Today’s follow-up interview is with Bailey DeSimone. Bailey was first interviewed in 2019 when she started at the Law Library of Congress as a Metadata Technician. She is also a blogger for In Custodia Legis, and has authored various posts, including Approaching Peak Bloom – Pic of the Week, From the Serial Set: Biography of the Honeybee, New Story Map: Documenting World War I, and From the Serial Set: What was the D.C. Parks Commission?
Describe your current position.
I am the Law Library’s resident graphic designer and a data visualization specialist. I primarily assist the foreign legal specialists in finding creative ways to visualize their collective findings in legal reports to showcase data trends, something I became especially interested in during my graduate studies. I have been a hobby artist my entire life, and can now bring those skills to the Law Library by designing report covers, infographics, and other digital illustrations. My goal is to make legal information presented in the Law Library’s publications engaging and accessible in a variety of multimedia formats. It is wonderful to be in this role combining my creative skills with my interest in legal information research.
What project are you most proud of that you have worked on at the Law Library of Congress?
Working with our remote summer interns during my time in the Digital Resources Division gave me the opportunity to meet so many incredible people. I learned so much from each individual’s research project and enjoyed being able to help with the research process. Creating Story Maps was my favorite part – bringing together audio, visual, and text materials to create narratives that explain the role of the law in U.S. history. Everyone who joins the internship program from across the world shares the goal of promoting accessible legal information for people of all backgrounds.

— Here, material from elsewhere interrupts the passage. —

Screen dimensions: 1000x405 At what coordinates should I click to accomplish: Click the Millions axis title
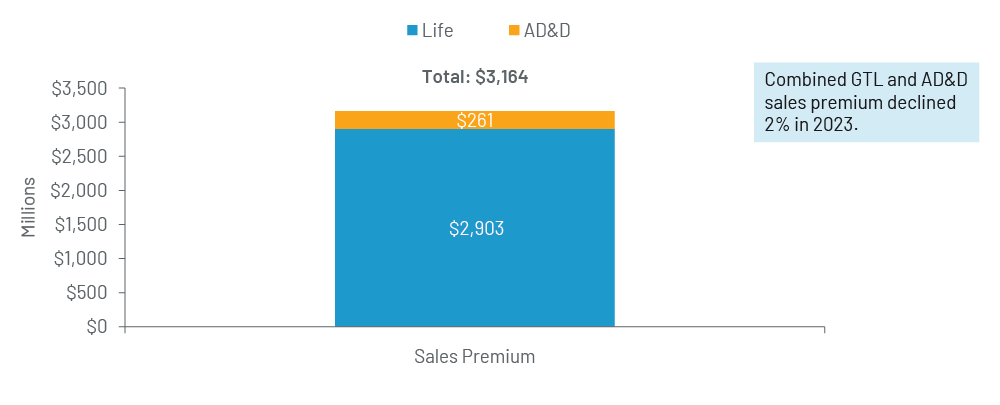[x=29, y=207]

What is the most interesting thing you have discovered from working with the Law Library’s print and electronic collections?
As a Metadata Technician, I wrote a series of blog posts called From the Serial Set that highlighted some of my favorite findings from the collection. I am amazed at the scope of information that U.S. legal documents contain and how much there is to learn. It is a fascinating historical perspective. Some of my favorite posts to write were about diplomatic correspondence regarding fashion abroad and tracking the history of LGBTQ+ laws through documentation surrounding the legislative process.
What is your favorite Law Library of Congress website and why?
The foreign legal gazette database is one of the most amazing features of law.gov. Not only does it highlight the Law Library’s unique collection of worldwide legal publications, it makes it easier to locate and identify each specific publication. I am especially motivated by the questions that shape data collection and eventually tell stories through statistics, and this is a fantastic example of how legal information is benefitted through data mapping. This database was created by Elina Lee, a former colleague of mine during my time in the Digital Resources Division and a current Program Specialist in the Copyright Office.
What is the most interesting fact you have learned about the Library of Congress?
As an artist, I especially enjoy the different murals throughout the Jefferson Building that list the various disciplines, parts of the world, seasons, and more. I learned recently that Sappho is the only woman (aside from Dr. Carla Hayden’s name on the wall of Librarians) featured in these murals.
What is your favorite legal novel and/or movie?
I tend to read mostly legal nonfiction – I love any history that depicts the law as its own perspective alongside the stories of the people or communities involved. As for movies, I unironically enjoy campy 90s horror films, so The Devil’s Advocate starring Keanu Reeves is high on that list. I’m also a fan of the Babylon Berlin series – a German crime drama set in 1930s Berlin.